- **Exercise details**
Skipping all pictures, please restate word for word the lines from the one that contains "Where should I click to: Open the Guida" through the last line of the entries.

*** Exercise input ***

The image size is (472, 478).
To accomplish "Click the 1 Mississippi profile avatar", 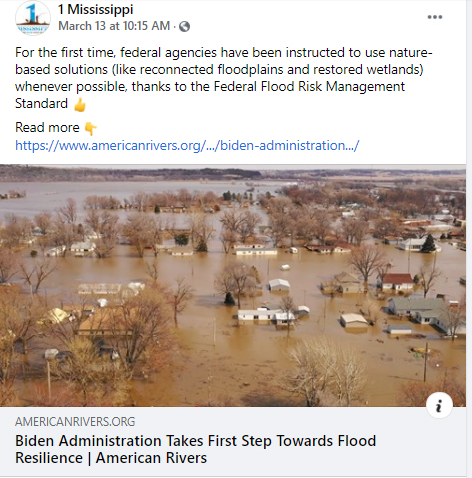I will tap(33, 18).
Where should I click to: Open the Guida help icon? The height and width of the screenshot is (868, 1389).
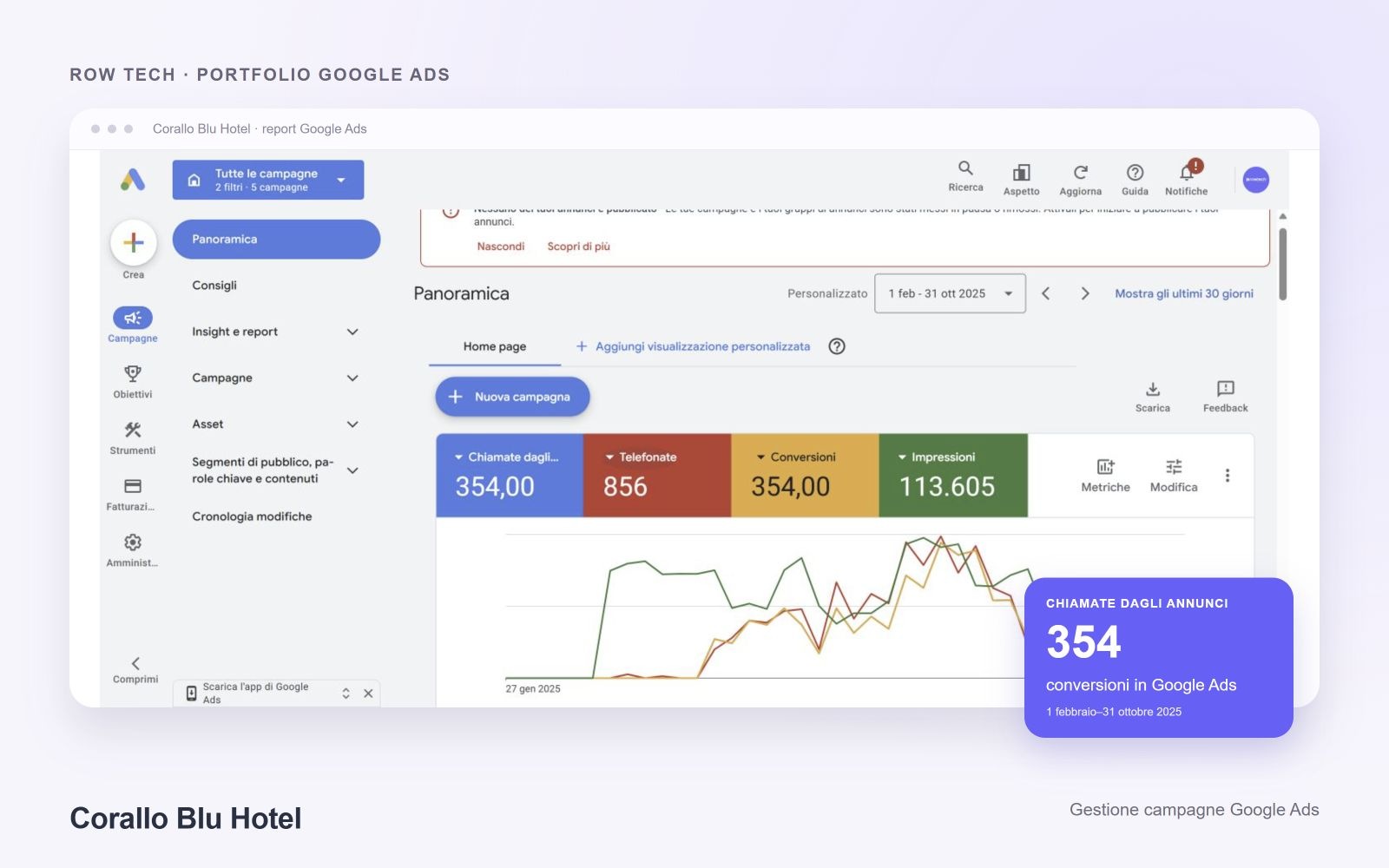tap(1135, 173)
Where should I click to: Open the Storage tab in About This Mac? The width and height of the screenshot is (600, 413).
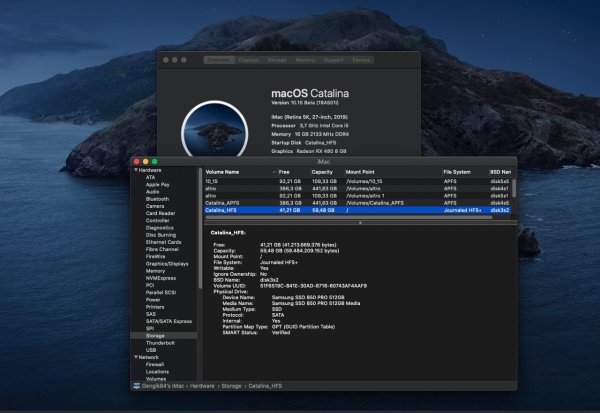pyautogui.click(x=279, y=60)
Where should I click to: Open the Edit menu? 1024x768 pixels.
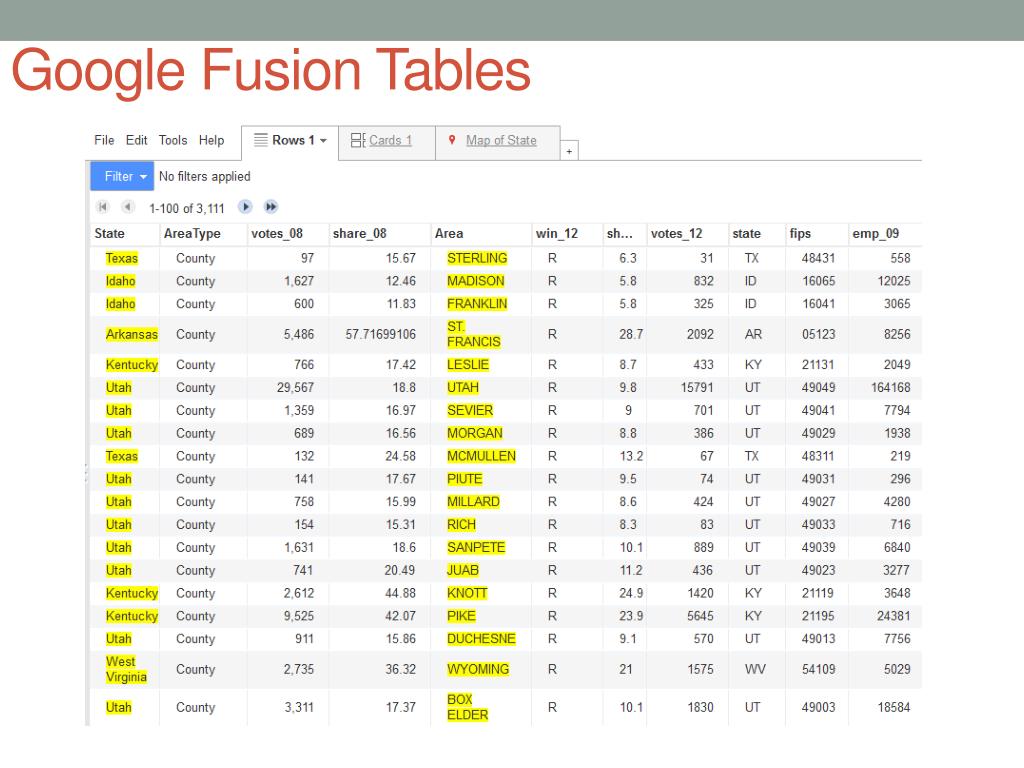click(136, 140)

*** End of Exercise input ***

- **Solution for this task**
Where should I click to: Open the Guida help icon? The height and width of the screenshot is (868, 1389).
tap(1135, 173)
Where should I click to: Open the Storage tab in About This Mac? The width and height of the screenshot is (600, 413).
pyautogui.click(x=279, y=60)
Where should I click to: Open the Edit menu? 1024x768 pixels.
click(136, 140)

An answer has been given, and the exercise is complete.